A Starting Point for How Much to Feed Chickens Each Day

However, there is a simple figure to provide you with a solid starting point: 1/4 of a pound per fully grown chicken per day. This means each chicken will eat approximately 1.5 pounds of feed in a week.

How many chickens can free-range on one acre?

That's about as much as most chicken yards can absorb unless you go to a lot of extra effort. Fifty hens per acre has been considered to be the free-range sweet spot for over 100 years.

How fast do free-range chickens grow?

The fact that free-range chickens may take longer than five to six weeks to be ready for market is of no consequence if you can produce your own cheap feed.

Why is free-range meat healthier?

And one study confirmed that free range chicken is both lower in fat and higher in protein, iron and zinc compared to meat from conventional birds. Grass fed and free range animals are able to freely roam, which means they improve the use of the land the graze on.

Is organic chicken free range?

Does organic mean free range? Basically yes; it's free range with benefits. Organic chickens and egg-laying hens enjoy similar, if not necessarily controlled, freedoms. While they may spend a good amount of time in barns or fairly confined areas, they must have daily access to outdoor areas.

Is free-range chicken farming profitable?

Free range chickens are very profitable, so if you reinvest the profits you get, you can quickly grow. You will require a good free-range chicken and eggs production business plan to guide you in your business. Free range chickens have a higher price than broiler chickens, as they are considered to be more superior.

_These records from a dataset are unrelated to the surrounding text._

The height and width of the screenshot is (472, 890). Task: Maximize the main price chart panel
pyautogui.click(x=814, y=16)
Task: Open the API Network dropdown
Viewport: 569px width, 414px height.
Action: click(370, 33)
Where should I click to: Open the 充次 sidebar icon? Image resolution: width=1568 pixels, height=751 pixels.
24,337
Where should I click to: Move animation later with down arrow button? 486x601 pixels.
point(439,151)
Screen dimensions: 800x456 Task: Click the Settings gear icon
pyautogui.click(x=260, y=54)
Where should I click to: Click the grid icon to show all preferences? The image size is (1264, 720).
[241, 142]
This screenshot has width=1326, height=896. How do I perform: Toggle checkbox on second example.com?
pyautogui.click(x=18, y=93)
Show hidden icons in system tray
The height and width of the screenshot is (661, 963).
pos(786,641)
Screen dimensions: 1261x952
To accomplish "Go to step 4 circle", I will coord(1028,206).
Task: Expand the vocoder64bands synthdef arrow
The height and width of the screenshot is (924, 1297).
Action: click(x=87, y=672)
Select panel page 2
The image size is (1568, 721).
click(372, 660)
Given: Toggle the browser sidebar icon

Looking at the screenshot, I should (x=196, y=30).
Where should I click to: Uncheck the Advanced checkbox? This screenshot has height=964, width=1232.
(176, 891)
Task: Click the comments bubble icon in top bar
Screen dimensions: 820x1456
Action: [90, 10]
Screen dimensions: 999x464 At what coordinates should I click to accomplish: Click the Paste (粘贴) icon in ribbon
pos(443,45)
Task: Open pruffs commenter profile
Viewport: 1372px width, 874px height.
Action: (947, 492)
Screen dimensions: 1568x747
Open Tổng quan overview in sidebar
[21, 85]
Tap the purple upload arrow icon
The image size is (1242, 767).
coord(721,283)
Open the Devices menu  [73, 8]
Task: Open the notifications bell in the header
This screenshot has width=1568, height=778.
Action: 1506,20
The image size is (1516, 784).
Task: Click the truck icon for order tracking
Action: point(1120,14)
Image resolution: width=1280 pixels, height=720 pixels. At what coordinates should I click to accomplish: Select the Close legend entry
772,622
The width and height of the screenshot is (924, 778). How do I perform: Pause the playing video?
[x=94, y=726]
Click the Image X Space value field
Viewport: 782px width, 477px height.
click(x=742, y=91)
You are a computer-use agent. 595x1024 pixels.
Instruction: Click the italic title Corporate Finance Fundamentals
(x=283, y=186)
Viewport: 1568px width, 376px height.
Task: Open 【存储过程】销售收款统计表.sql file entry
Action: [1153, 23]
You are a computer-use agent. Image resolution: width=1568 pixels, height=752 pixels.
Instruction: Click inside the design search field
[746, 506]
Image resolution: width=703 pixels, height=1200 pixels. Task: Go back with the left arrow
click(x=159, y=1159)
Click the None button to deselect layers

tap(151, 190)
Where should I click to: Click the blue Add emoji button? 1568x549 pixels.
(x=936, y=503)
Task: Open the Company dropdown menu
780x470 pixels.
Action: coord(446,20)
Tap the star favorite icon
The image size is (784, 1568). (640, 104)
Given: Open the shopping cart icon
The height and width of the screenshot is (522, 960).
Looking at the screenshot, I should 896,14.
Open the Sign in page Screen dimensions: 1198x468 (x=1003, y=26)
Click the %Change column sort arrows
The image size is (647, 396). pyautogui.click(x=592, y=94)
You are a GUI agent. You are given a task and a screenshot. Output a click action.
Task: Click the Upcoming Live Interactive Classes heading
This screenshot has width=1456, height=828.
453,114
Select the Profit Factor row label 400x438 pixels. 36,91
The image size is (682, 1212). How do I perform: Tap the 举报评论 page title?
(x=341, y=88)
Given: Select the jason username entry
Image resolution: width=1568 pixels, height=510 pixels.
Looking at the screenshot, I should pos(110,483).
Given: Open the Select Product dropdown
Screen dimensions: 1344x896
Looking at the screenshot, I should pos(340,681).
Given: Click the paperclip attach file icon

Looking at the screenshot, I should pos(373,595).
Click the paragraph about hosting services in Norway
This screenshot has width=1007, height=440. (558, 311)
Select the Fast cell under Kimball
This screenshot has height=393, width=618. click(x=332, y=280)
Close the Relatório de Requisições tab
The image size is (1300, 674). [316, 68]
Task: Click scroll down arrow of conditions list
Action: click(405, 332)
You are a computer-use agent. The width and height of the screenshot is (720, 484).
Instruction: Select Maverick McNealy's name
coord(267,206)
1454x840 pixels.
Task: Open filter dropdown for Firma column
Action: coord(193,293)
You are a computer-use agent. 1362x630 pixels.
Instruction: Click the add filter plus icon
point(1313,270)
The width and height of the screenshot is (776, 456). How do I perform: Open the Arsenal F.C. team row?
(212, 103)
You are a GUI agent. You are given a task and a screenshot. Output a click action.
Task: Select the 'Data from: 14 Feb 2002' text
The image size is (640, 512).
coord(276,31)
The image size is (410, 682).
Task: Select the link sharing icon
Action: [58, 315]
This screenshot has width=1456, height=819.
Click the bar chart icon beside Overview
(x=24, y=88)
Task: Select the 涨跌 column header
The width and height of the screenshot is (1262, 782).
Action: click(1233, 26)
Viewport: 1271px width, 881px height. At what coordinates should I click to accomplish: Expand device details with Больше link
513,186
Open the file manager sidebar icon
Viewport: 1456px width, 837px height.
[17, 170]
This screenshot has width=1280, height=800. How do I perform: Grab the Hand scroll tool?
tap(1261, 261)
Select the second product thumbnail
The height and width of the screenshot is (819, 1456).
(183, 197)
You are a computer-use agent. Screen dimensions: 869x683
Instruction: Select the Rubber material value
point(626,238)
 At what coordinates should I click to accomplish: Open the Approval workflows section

Where to Buy Free-Range Chicken

If you're concerned with how the chicken you buy was raised, the best way to seek out local or regional farms that sell at certified farmers markets, at specialty stores or co-ops with humanely raised standards, or through Community Supported Agriculture (CSA) models. Some of these types of farms even host farm visits once a while so you can see just where your food comes from.

* From the USDA website: "Producers must demonstrate to the Agency that the poultry has been allowed access to the outside."